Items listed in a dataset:
--------------------------------------------------
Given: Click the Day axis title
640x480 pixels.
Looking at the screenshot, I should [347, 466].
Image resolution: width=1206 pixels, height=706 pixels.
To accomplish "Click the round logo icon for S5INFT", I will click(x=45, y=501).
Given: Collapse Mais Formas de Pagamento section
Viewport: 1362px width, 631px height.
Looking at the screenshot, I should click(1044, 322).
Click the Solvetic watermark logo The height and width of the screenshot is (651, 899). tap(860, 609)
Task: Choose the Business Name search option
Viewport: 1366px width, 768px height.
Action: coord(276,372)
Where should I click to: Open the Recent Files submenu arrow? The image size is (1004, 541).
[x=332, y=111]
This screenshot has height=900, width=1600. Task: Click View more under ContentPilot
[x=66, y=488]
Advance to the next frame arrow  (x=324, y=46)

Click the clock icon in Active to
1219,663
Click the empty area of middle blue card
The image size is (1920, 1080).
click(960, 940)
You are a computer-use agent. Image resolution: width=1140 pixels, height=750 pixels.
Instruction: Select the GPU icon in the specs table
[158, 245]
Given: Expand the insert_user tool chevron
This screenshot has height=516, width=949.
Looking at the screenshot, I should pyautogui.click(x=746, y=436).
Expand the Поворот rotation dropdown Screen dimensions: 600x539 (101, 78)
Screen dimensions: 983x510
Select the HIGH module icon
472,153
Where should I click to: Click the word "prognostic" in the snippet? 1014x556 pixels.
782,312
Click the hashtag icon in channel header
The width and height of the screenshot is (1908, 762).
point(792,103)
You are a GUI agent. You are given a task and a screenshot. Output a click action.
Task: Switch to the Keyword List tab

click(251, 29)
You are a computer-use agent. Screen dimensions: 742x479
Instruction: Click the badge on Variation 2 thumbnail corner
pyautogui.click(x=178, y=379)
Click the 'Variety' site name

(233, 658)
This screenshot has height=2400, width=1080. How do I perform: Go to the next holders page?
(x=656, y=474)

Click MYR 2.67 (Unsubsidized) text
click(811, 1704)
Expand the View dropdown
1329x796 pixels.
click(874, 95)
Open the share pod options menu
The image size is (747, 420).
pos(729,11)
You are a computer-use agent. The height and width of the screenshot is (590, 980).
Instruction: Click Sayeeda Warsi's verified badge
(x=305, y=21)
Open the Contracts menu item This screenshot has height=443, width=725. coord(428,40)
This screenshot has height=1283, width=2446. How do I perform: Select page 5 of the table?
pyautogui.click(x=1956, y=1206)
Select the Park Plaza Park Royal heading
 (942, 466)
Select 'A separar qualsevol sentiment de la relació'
--------------------------------------------------
Where a line above includes "logo", copy that line.

To accomplish "Click the round logo icon for S5INFT", I will click(x=45, y=501).
Click the Solvetic watermark logo The height and width of the screenshot is (651, 899). tap(860, 609)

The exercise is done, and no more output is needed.